● **About this task**:
Among the entries below, please repeat exactly and only the lines from the line containing "Viewport: 775px width, 696px height." to the line containing "Tap the Forward", both lines included.

● **Provided records**:

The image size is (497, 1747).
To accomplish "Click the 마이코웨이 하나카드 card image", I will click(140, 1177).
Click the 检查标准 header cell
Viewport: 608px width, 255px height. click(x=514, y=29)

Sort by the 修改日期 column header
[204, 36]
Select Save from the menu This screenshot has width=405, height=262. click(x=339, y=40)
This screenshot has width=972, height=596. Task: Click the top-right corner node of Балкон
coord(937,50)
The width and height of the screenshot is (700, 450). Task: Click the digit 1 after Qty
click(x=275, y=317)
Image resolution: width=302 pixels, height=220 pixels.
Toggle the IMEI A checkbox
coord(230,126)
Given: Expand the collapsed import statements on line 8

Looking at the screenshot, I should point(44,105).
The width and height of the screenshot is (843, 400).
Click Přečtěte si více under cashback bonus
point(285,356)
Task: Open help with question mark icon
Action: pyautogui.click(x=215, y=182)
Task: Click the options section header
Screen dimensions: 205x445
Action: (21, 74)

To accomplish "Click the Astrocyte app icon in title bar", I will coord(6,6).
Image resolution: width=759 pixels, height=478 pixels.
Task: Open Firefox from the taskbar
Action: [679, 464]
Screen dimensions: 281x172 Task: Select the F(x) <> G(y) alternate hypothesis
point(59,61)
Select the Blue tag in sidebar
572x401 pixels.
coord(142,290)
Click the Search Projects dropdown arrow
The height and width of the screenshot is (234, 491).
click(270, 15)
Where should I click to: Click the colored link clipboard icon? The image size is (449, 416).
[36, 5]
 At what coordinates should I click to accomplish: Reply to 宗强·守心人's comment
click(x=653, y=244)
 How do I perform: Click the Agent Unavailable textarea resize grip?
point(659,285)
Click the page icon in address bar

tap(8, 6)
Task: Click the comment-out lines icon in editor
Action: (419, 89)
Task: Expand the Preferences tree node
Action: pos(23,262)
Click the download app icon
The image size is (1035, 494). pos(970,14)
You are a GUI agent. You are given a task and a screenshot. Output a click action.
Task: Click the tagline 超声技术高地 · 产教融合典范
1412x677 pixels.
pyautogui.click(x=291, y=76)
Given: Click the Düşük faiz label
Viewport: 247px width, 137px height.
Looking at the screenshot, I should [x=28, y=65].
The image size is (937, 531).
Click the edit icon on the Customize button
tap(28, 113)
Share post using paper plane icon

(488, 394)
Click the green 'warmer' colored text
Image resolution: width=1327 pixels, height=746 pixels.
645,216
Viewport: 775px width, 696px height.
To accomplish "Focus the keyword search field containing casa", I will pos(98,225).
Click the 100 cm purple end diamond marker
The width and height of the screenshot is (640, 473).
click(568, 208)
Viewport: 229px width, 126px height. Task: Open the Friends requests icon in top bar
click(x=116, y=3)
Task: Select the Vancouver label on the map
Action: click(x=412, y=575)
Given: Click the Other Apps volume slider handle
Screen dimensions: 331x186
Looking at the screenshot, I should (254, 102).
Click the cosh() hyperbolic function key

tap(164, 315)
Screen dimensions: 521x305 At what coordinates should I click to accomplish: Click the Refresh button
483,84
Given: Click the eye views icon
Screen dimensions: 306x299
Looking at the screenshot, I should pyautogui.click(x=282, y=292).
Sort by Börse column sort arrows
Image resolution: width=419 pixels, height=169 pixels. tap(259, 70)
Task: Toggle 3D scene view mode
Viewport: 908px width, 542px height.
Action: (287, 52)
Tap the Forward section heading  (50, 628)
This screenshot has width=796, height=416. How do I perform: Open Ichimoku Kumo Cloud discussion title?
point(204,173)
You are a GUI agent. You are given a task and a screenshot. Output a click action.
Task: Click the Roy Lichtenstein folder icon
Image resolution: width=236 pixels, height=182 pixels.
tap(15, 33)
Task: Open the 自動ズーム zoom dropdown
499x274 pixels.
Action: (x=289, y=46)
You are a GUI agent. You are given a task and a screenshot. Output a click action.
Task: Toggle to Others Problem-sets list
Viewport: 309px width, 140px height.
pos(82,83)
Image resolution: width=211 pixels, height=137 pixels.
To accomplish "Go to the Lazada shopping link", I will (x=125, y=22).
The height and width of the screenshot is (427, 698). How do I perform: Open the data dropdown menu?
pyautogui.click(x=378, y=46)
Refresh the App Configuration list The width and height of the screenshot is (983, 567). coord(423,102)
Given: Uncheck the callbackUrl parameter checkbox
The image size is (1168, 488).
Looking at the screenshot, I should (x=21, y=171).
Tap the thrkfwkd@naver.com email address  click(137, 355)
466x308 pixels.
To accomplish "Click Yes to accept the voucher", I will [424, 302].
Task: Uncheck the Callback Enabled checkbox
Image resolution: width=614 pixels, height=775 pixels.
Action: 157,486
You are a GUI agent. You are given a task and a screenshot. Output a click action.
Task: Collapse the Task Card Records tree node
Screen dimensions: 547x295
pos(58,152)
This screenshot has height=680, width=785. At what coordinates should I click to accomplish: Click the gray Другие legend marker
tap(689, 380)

● **Response to the exercise**:
Viewport: 775px width, 696px height.
To accomplish "Focus the keyword search field containing casa", I will pos(98,225).
Click the 100 cm purple end diamond marker
The width and height of the screenshot is (640, 473).
click(568, 208)
Viewport: 229px width, 126px height. Task: Open the Friends requests icon in top bar
click(x=116, y=3)
Task: Select the Vancouver label on the map
Action: click(x=412, y=575)
Given: Click the Other Apps volume slider handle
Screen dimensions: 331x186
Looking at the screenshot, I should (254, 102).
Click the cosh() hyperbolic function key

tap(164, 315)
Screen dimensions: 521x305 At what coordinates should I click to accomplish: Click the Refresh button
483,84
Given: Click the eye views icon
Screen dimensions: 306x299
Looking at the screenshot, I should pyautogui.click(x=282, y=292).
Sort by Börse column sort arrows
Image resolution: width=419 pixels, height=169 pixels. tap(259, 70)
Task: Toggle 3D scene view mode
Viewport: 908px width, 542px height.
Action: (287, 52)
Tap the Forward section heading  (50, 628)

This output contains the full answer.